¿Es diferente el cerebro de los creativos?

Por Jose G. Pertierra

La última obra de Federico Fellini no dura ni siete minutos. Es lo que suman una serie de tres spots realizados en 1993 para Banco di Roma rodados poco antes de morir. Al final de su vida artística, el genio del cine italiano descubrió con enorme interés la publicidad: rodar, dar instrucciones, escribir y retocar eslóganes… Fellini disfruta de un regalo inesperado, de la gozosa oportunidad de crear de nuevo.  Cualquiera que vea esta campaña advertirá en ella las señas de identidad de su autor: un derroche de ingenio, imaginación y creatividad. Curiosamente, el cineasta de “La Dolce Vita”, “Ocho y medio” o “Amarcord” padecía síndrome de negligencia lateral, un problema neurológico que pone en duda si esa característica de su cerebro le hizo ser más creativo.

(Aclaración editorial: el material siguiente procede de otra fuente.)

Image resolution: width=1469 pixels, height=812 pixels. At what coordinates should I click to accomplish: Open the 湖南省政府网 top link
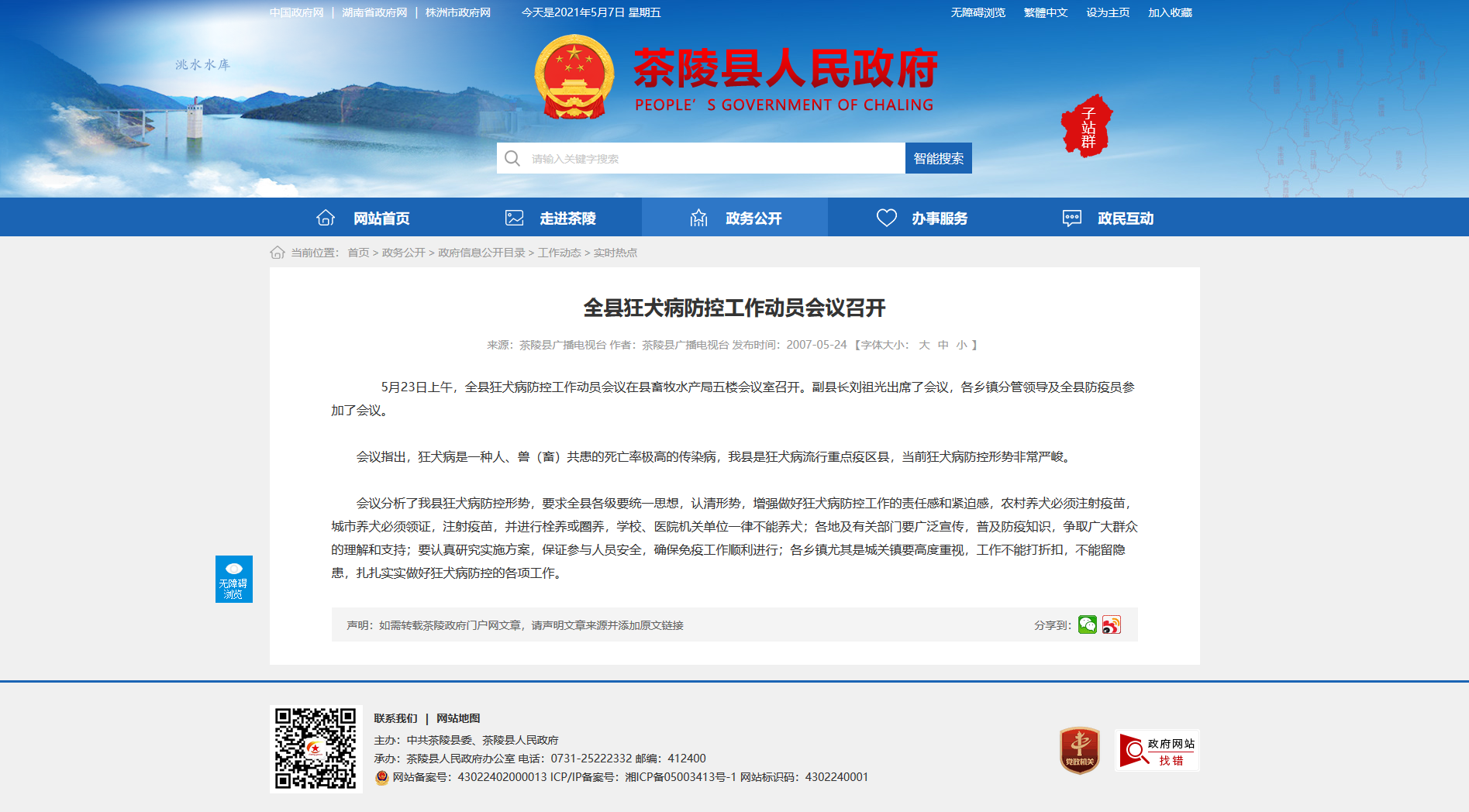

Parece que Fellini no es el único caso de una reconocida figura creativa con alguna peculiaridad cerebral, el maestro ruso de la abstracción, Wassily Kandinsky, padecía sinestesia, una afección neurológica que le impedía hacer una lectura cerebral correcta de sus sentidos. Podía, por ejemplo, "oler colores".  También es conocido el caso de Willem de Kooning, el artista abstracto holandés que empezó creando una obra escasa y muy elaborada, pero que más tarde fue mucho más prolífico tras serle diagnosticada la enfermedad de Alzheimer… ¿Acaso es especial el cerebro de una persona creativa?

Si algo ha supuesto el nacimiento del siglo XXI ha sido una eclosión del estudio del cerebro a través del uso de TACS que han averiguado aspectos muy interesantes de la actividad cerebral, desde la discutible división de los hemisferios cerebrales (¿el izquierdo se dedica sólo a la racionalidad y el derecho a la creatividad?) hasta qué sofisticados mecanismos de nuestro cerebro activan el deseo de compra de un producto. El cerebro del artista creativo ha sido desde siempre uno de los más excitantes objetos de estudio, por lo que ahora con dichos adelantos, la investigación intenta llegar a conclusiones científicas que expliquen si la creatividad es un accidente cerebral aleatorio o si efectivamente el cerebro de estas personas tiene una influencia determinante que facilita la creación de contenidos especiales y diferentes.

¿Qué ocurre en el cerebro de una persona creativa mientras realiza un determinado trabajo? ¿En qué se diferencian los cerebros de un creativo publicitario o el de un escultor amateur?

Éstas son algunas de las preguntas que John Onions, historiador de arte de la universidad de East Anglia, en Inglaterra, intenta responder a través de una incipiente disciplina bautizada como neuroarthistory, algo así como "historia neurológica del arte". Con la ayuda del neurólogo Semir Zeki, de la University College London, intentan establecer un corpus teórico que explique el misterio que encierran las neuronas capaces de producir que el ser humano entienda y cree arte. Una de sus conclusiones más importantes es que todo artista, al buscar la belleza, se acerca al sentido de lo bello de acuerdo a lo que esto significa para su cerebro, lo que parece constatar el hecho de que un cerebro anómalo se decanta por percepciones y expresiones diferentes al resto, de ahí el resultado de su singularidad.

Semir Zeki no sólo incluye la creatividad como proceso cerebral en la resolución de actividades artísticas, sino que también la incluye en el amor, las relaciones personales, la búsqueda de la perfección personal y colectiva, el sufrimiento… En definitiva, un cerebro creativo parece poseer una visión diferente sobre nosotros y el mundo que nos rodea, posee diversas habilidades cognitivas que nos ayudan a desentrañar problemas más complejos ya que ejerce un salto sobre el proceso de pensamiento lineal y lógico y está más entrenado para pensar de forma distinta, para poder resolver problemas con nuevos planteamientos. Lo que también parece demostrarse es que el dolor crónico produce una modificación del cerebro tal que esa experiencia desagradable puede llegar a ser una fuente de inspiración creativa casi definitiva como le ocurría a Ludwig van Beethoven, que hizo su mejor obra cuando perdió el oído o a Feodor Dostoievski que en numerosas ocasiones describía sus crisis epilépticas en su obra, casos que confirman así la relación existente entre cerebro y creatividad. Casos que confirman que el cerebro de los creativos es diferente.